Opinion
2013-04-17
James D. Licata, New City, N.Y. (Lois Cappelletti of counsel), for appellant. Thomas P. Zugibe, District Attorney, New City, N.Y. (Itamar J. Yeger of counsel), for respondent.
James D. Licata, New City, N.Y. (Lois Cappelletti of counsel), for appellant. Thomas P. Zugibe, District Attorney, New City, N.Y. (Itamar J. Yeger of counsel), for respondent.
MARK C. DILLON, J.P., DANIEL D. ANGIOLILLO, THOMAS A. DICKERSON, and JEFFREY A. COHEN, JJ.
Appeal by the defendant from a judgment of the Supreme Court, Rockland County (Kelly, J.), rendered September 14, 2011, convicting him of grand larceny in the second degree, upon a nonjury verdict, and imposing sentence.

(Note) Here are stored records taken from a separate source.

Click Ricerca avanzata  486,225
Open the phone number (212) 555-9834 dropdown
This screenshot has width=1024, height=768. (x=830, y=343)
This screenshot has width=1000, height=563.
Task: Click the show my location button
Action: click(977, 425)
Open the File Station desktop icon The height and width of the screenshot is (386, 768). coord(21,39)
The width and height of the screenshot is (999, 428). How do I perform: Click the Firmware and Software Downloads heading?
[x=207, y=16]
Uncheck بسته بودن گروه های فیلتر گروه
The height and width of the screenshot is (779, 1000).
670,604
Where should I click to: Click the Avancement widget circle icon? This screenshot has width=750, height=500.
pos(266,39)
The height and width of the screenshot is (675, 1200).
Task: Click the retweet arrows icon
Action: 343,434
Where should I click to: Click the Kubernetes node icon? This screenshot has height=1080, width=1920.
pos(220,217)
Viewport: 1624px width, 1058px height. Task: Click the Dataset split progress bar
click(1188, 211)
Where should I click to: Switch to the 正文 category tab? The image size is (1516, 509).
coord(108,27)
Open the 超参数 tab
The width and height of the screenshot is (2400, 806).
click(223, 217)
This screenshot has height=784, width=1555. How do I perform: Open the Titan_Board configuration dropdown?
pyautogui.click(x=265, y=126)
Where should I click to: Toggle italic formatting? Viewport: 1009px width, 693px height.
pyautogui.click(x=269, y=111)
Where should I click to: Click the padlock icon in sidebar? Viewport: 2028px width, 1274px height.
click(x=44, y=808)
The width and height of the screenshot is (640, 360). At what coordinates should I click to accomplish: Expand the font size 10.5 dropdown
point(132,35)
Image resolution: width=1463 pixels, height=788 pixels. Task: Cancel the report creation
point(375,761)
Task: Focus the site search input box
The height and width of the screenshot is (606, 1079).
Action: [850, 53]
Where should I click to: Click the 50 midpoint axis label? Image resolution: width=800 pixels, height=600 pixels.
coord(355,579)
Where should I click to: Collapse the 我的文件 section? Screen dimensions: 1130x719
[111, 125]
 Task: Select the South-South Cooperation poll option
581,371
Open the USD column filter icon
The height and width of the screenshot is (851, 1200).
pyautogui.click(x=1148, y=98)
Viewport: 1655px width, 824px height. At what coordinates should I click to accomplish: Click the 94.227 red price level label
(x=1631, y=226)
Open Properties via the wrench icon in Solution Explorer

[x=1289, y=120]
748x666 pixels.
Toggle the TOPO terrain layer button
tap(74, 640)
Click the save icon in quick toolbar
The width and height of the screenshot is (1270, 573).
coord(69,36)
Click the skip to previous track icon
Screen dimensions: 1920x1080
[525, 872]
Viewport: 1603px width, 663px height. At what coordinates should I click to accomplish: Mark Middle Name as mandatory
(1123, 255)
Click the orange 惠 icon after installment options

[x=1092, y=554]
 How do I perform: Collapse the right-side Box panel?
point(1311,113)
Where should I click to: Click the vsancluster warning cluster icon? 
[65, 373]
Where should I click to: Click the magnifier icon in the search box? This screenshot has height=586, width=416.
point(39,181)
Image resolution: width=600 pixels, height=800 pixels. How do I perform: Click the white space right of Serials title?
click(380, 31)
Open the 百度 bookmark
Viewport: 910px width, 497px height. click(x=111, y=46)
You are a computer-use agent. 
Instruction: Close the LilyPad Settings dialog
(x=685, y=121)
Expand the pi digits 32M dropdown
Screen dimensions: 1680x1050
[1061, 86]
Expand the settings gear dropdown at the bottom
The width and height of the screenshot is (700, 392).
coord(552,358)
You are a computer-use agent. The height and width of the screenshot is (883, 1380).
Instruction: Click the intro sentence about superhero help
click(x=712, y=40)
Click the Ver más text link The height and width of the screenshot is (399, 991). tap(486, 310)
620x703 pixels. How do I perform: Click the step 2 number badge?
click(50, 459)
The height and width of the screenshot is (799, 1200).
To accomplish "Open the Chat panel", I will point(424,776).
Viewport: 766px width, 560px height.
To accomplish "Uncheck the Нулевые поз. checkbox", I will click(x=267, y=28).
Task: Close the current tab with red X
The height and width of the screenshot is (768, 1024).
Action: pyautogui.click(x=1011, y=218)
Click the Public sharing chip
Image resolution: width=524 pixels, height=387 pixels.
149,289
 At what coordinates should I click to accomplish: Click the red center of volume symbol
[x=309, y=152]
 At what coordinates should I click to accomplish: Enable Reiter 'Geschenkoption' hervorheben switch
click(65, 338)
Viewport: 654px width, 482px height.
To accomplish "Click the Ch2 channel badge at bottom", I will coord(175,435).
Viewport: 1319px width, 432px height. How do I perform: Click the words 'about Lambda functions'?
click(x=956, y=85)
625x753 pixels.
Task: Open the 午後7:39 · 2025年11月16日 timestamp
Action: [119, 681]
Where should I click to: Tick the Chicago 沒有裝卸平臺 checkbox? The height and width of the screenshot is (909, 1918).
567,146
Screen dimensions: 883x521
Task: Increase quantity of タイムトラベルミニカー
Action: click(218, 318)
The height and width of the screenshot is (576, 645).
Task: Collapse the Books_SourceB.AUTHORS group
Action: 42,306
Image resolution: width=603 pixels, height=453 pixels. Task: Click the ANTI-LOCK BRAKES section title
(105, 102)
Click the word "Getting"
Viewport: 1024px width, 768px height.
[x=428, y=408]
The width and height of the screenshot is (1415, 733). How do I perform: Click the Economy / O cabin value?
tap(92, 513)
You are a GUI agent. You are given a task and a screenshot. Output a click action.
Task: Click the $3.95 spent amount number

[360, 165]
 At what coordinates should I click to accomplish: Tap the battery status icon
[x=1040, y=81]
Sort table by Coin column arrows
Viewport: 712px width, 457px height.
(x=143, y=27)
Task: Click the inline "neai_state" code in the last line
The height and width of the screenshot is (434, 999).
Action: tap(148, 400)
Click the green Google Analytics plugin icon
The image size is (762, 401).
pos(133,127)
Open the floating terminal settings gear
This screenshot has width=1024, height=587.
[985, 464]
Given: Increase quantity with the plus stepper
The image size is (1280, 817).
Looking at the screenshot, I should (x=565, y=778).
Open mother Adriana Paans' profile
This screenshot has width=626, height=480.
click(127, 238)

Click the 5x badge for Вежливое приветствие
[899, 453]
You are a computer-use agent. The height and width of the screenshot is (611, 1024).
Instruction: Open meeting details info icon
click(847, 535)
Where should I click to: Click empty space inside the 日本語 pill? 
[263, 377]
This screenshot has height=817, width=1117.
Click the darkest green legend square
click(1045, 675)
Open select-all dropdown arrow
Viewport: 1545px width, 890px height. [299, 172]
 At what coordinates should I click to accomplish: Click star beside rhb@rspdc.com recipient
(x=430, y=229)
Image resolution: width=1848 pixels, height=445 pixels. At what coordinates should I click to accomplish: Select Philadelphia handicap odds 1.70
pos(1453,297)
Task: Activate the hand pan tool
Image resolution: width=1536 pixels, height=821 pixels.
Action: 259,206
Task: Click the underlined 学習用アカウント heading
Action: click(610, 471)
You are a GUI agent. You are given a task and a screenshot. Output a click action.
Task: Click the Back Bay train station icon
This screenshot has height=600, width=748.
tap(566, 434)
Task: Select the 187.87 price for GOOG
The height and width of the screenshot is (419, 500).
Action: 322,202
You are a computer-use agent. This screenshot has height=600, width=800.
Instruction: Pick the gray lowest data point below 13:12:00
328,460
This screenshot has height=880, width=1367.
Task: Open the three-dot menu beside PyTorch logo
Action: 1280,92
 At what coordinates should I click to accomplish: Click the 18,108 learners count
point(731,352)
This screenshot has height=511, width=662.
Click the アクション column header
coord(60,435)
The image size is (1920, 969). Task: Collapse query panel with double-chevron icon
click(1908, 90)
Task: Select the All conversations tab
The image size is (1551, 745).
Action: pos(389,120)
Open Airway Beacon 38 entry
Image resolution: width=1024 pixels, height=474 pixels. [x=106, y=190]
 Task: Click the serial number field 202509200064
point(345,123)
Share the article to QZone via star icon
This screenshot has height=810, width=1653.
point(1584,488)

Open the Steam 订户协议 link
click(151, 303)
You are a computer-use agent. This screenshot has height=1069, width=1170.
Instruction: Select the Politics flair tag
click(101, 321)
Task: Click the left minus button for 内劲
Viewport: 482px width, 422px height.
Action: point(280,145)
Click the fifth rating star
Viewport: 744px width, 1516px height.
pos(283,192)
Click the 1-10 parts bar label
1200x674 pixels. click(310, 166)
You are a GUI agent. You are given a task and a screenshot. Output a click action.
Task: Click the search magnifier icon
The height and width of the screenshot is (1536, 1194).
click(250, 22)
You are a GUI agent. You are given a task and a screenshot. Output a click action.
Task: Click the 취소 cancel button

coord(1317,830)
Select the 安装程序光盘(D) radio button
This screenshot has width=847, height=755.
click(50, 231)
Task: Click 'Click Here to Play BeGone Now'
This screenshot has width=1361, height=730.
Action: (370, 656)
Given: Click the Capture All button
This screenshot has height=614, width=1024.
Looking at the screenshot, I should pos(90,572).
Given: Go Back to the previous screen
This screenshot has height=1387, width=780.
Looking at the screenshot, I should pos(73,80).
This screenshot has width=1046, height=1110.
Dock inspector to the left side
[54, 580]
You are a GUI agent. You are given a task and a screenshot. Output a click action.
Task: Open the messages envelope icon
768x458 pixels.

ORDERED that the judgment is affirmed.
Viewing the evidence in the light most favorable to the prosecution ( see People v. Contes, 60 N.Y.2d 620, 467 N.Y.S.2d 349, 454 N.E.2d 932), we find that it was legally sufficient to prove the defendant's guilt beyond a reasonable doubt. Moreover, upon our independent review pursuant to CPL 470.15(5), we are satisfied that the verdict of guilt was not against the weight of the evidence ( see People v. Romero, 7 N.Y.3d 633, 826 N.Y.S.2d 163, 859 N.E.2d 902). The evidence here established that the defendant acted with intent to deprive his former wife and her medical practice of various checks, or to appropriate the same to himself, when he wrongfully took, obtained, or withheld those checks ( seePenal Law § 155.05[1]; see also Kreisler Borg Florman Gen. Constr. Co., Inc. v. Tower 56, LLC, 58 A.D.3d 694, 696, 872 N.Y.S.2d 469).
The sentence imposed was not excessive ( see People v. Suitte, 90 A.D.2d 80, 455 N.Y.S.2d 675).